The irony of this situation is that SMRR was born out of the City Council's inability or unwillingness to respond to the needs of Santa Monica's tenants back in the '70s when real estate was booming, rents were climbing, and people were being forced to move out in order to make room for condo conversions. The legend goes that local neighborhood groups, tenants, and other political organizations got together to form this Voltron-esque (pre-1980 Reagan-esque?) coalition with the mission of passing rent control laws in this town. And they've done well. Eleven of our past 12 mayors and, until recently, every member of the Rent Control Board have come from the ranks of the group. From humble (borderline noble) beginnings 30 years ago, SMRR has morphed into the monster we know today. And now it must be stopped.

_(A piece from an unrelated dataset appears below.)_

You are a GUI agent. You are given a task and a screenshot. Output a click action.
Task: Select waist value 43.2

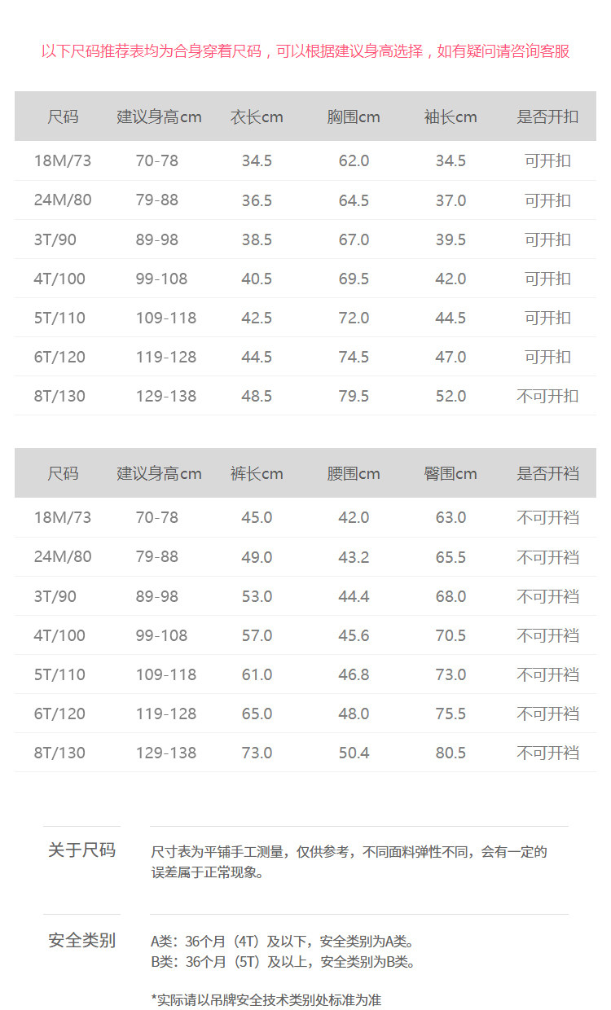click(x=354, y=557)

As we've seen through the filling of Herb Katz' seat, neither the supposedly open appointment process, the democratic electoral process, or the will of the people of Santa Monica are nearly as important to SMRR as making sure they control as many aspects of city government as possible. It was a move so blatantly ambitious that it would have made Machiavelli proud. But I hope they don't spend too much time patting themselves on the back because once a group gets to be so full of itself that it can't see the forest of its own mission statement for the trees of its conflicts of interest, the only way to change it is from within. That's exactly what I plan to do and what I advise my fellow Santa Monicans (especially the 20-and-30-somethings) to do: join SMRR, get active within the organization, and build a coalition of support for your potential candidacy. Since the road to city government runs through Santa Monicans for Renters' Rights, there is literally no other way to effect policy change on a local level.

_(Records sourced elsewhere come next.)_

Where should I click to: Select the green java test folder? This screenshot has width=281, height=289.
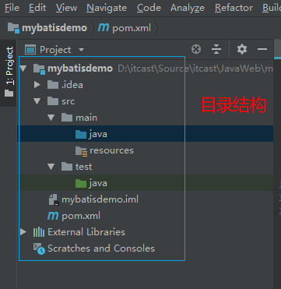point(146,183)

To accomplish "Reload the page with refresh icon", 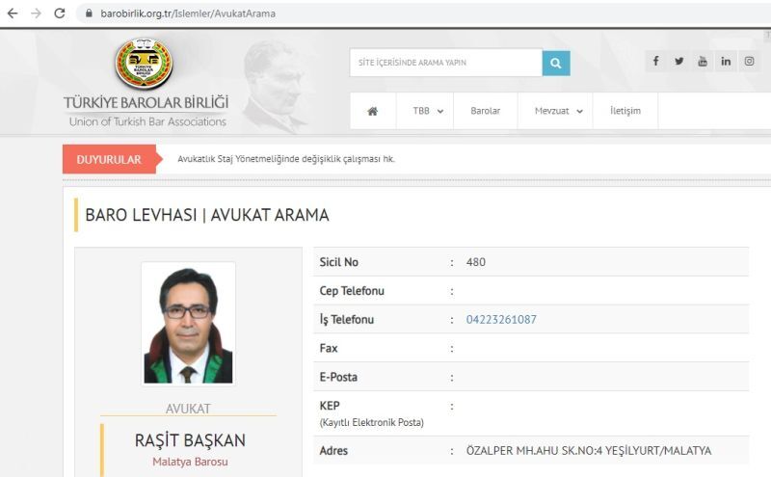I will [60, 13].
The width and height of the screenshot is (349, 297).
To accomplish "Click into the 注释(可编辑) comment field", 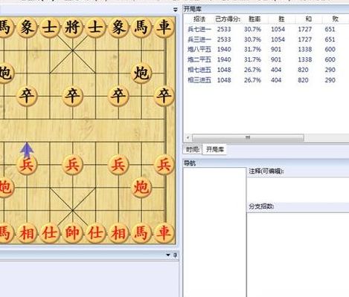I will tap(298, 189).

Nobody votes for a candidate based on his or her support for SMRR's agenda in any local races with the possible exception of Rent Control Board commissioner. And even then, the election of Republican landlord/real estate investor (and good guy) Robert Kronovet could be seen as a direct protest of the group's inexplicable hammer-lock on the levers of power in this town. At least when you vote for someone in the GOP, you know you're getting a person who believes in smaller government, lower taxes, and the power of the individual to solve his or her own problems. With SMRR lately, you don't know what you're getting — and all I've seen is hypocrisy.

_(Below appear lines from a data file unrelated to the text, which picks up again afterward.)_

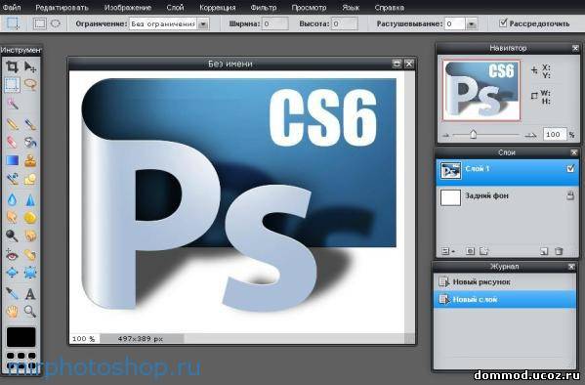The image size is (585, 385).
Task: Click the black foreground color swatch
Action: coord(21,337)
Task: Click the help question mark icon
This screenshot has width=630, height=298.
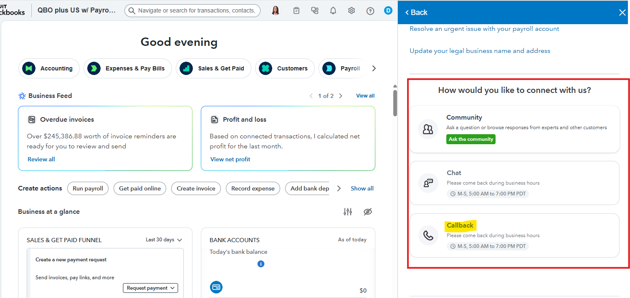Action: pyautogui.click(x=370, y=11)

For an organization that claims to support "ensuring the continued prosperity of our local economy while protecting the community from excessive development and the traffic it generates," and that's "committed to protecting residential neighborhoods from intensification of nearby commercial development" to not take an official position on Proposition T — or worse, to work to defeat it — is indefensible. And for the organization to claim to be "committed to public participation in all aspects of community life, including its political life" while engaging in the public farce that was the "open" appointment process for Katz' seat is so dishonest that it insults our collective intelligence. You can bet it's an issue I will be bringing up at meetings, if my application for membership is approved.